Text section:
+ + + + + + +

Decades of chronic housing undersupply have meant that housing price growth has consistently outstripped income growth, driving up costs across tenures and meaning that households spend a growing share of their disposable incomes on their accommodation. New research by Laura Gardiner examines the UK households that are spending more than half of their disposable income on housing costs. Most of the ‘housing pinched’ are working and more than a quarter live in London.
Reading the housing headlines recently you could be forgiven for breathing a sigh of relief. House prices have showed signs of cooling in recent months, thought to be partly down to tighter mortgage lending rules that have dampened down demand. In addition, at least outside of the South, private rents have been through a year of below-inflation increases on both government and many commercial indices. And the sustained period of historically low interest rates since the downturn has reduced the burden of ongoing housing costs for existing mortgage payers: we estimate that a household with a £75,000 tracker mortgage has saved around £12,400 since 2009 as a result of such a long period of low rates. In this light, perhaps the housing affordability problem we’ve become so familiar with isn’t one we need to worry about quite so much?
Such a view overlooks the long-term trajectory of housing affordability and the likely direction of travel in coming years. Decades of chronic housing undersupply have meant that housing price growth has consistently outstripped income growth, driving up costs across tenures and meaning that households spend a growing share of their disposable incomes on their accommodation. Indeed, between 2001-02 and the beginning of the economic downturn in 2008-09, the number of UK households spending more than a third of their net income on housing – the conventional benchmark for high costs relative to incomes – more than doubled. The years immediately following the downturn have seen what looks like a dip rather than a reversal in this trend.
Recent analysis by the Resolution Foundation has focused on a subset of this group who spend more than half of their disposable income on the ongoing costs of accommodation, a group we call the ‘housing pinched’. Finding out who these households are and where they live is an important first step in identifying the circumstances in which housing costs bite hardest and who needs most help.

+ + + + + + +

Item coordinate data
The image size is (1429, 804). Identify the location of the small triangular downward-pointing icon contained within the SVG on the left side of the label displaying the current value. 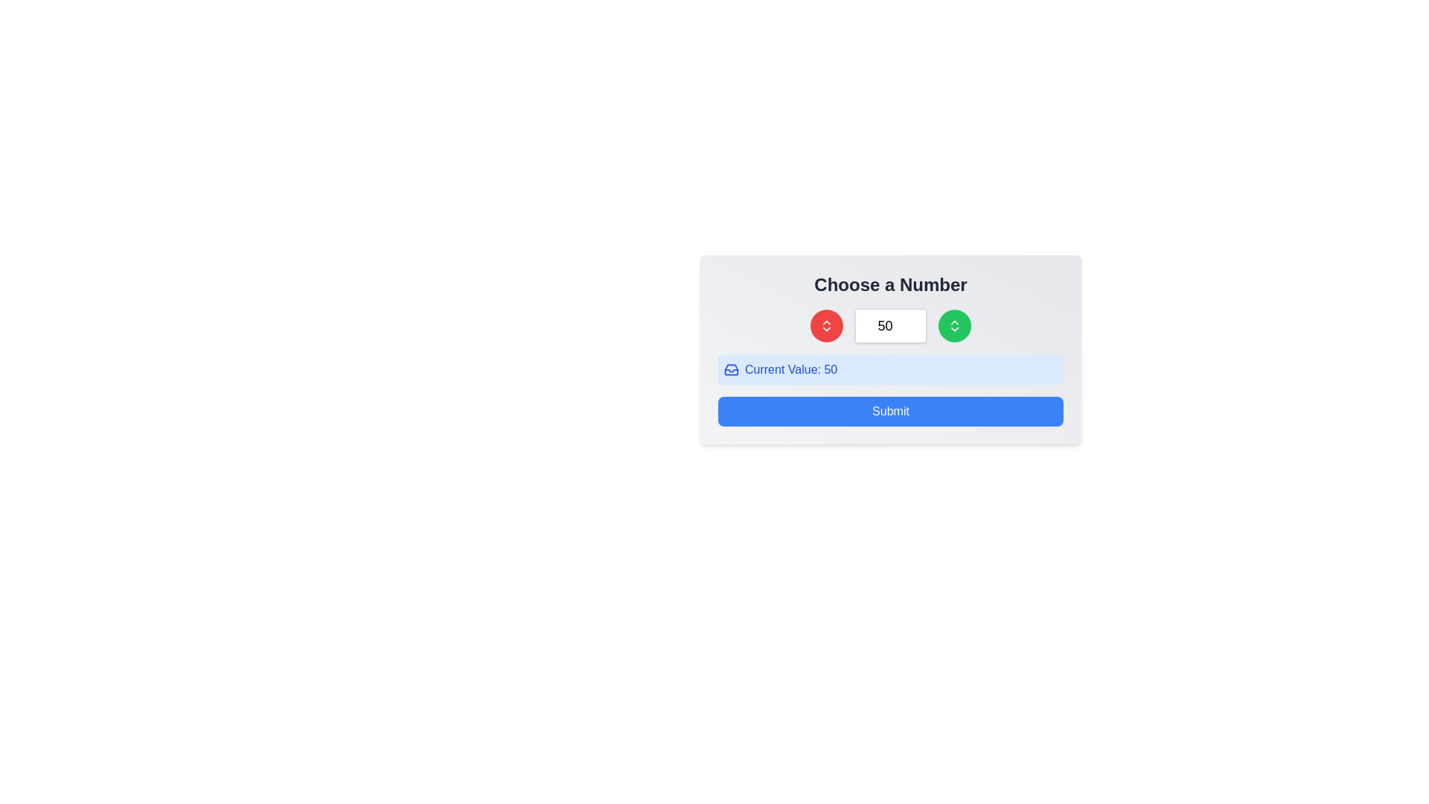
(731, 369).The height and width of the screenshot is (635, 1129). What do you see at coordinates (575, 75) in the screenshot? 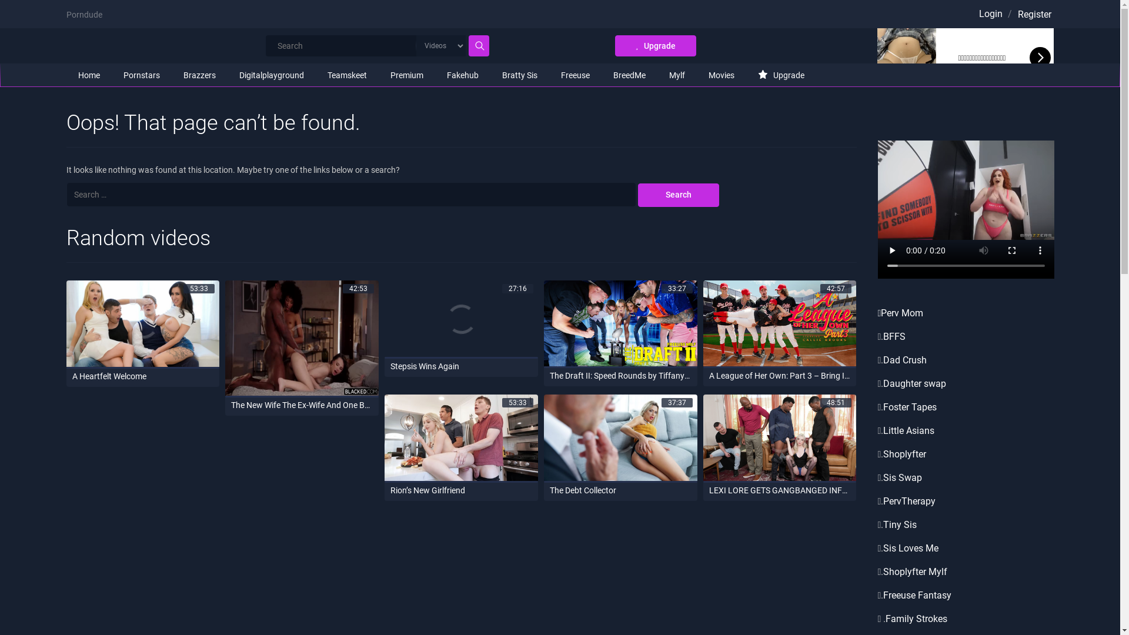
I see `'Freeuse'` at bounding box center [575, 75].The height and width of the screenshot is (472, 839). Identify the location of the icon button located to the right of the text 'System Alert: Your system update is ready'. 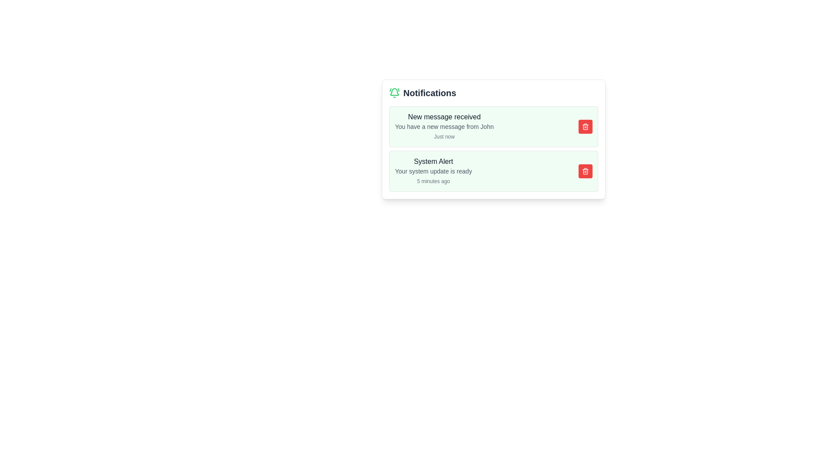
(585, 171). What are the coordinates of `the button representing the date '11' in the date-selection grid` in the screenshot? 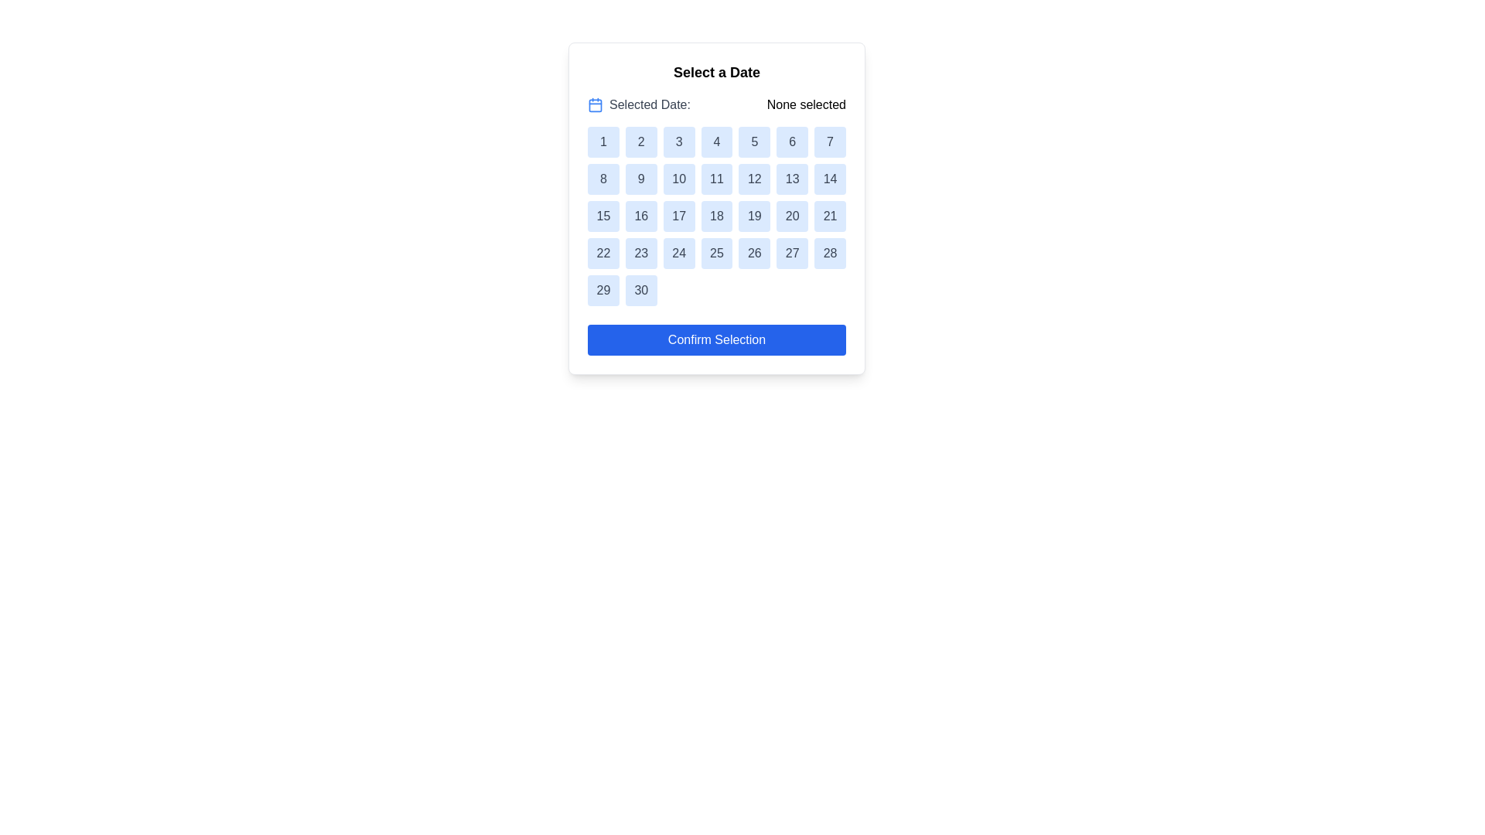 It's located at (715, 178).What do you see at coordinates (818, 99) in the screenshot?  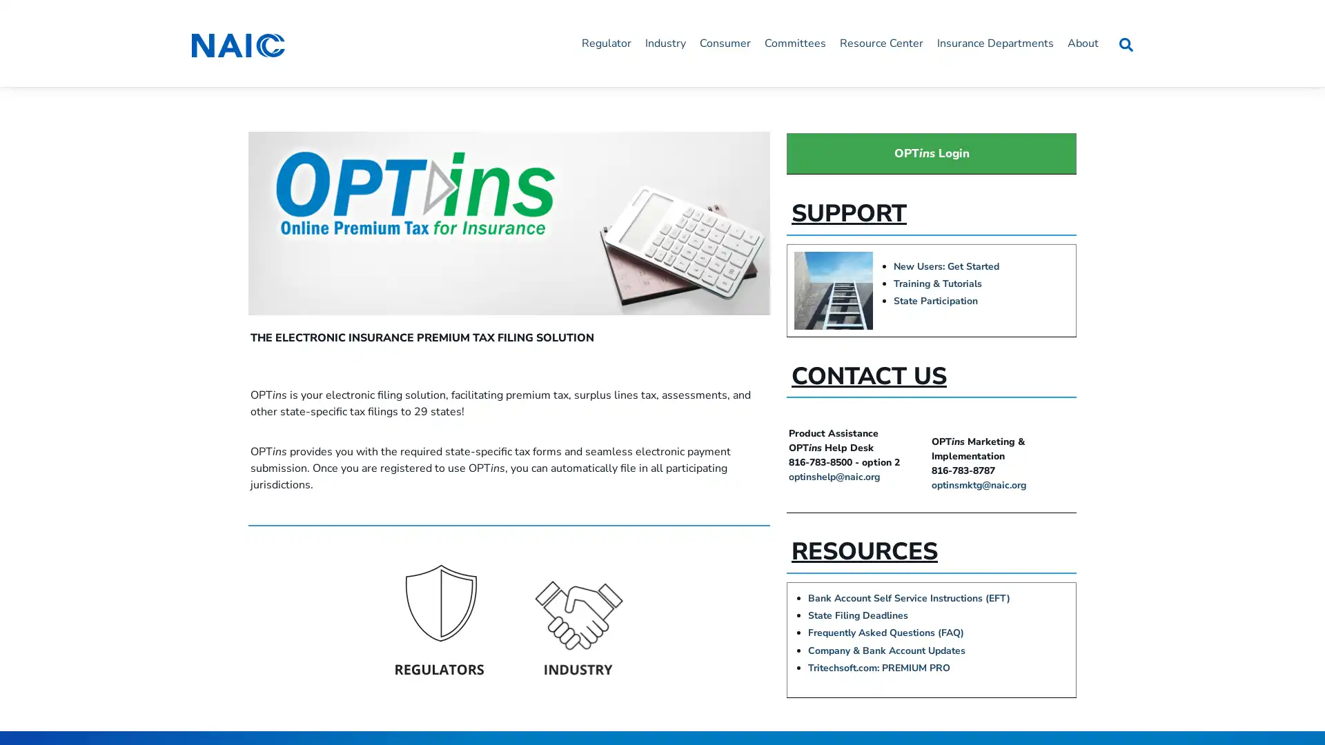 I see `Close` at bounding box center [818, 99].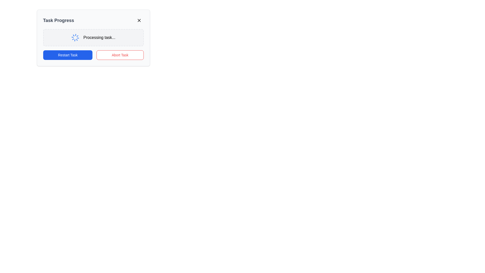 The image size is (485, 273). I want to click on the close button, which is a small, rounded button with a prominent 'X' icon located at the upper right corner of the 'Task Progress' section, so click(139, 20).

+ + + + + + +

Problem statement: Which years or year ranges appear in the housing affordability article? List each one in order of first appearance.

Solution to the exercise:
2009
2001-02
2008-09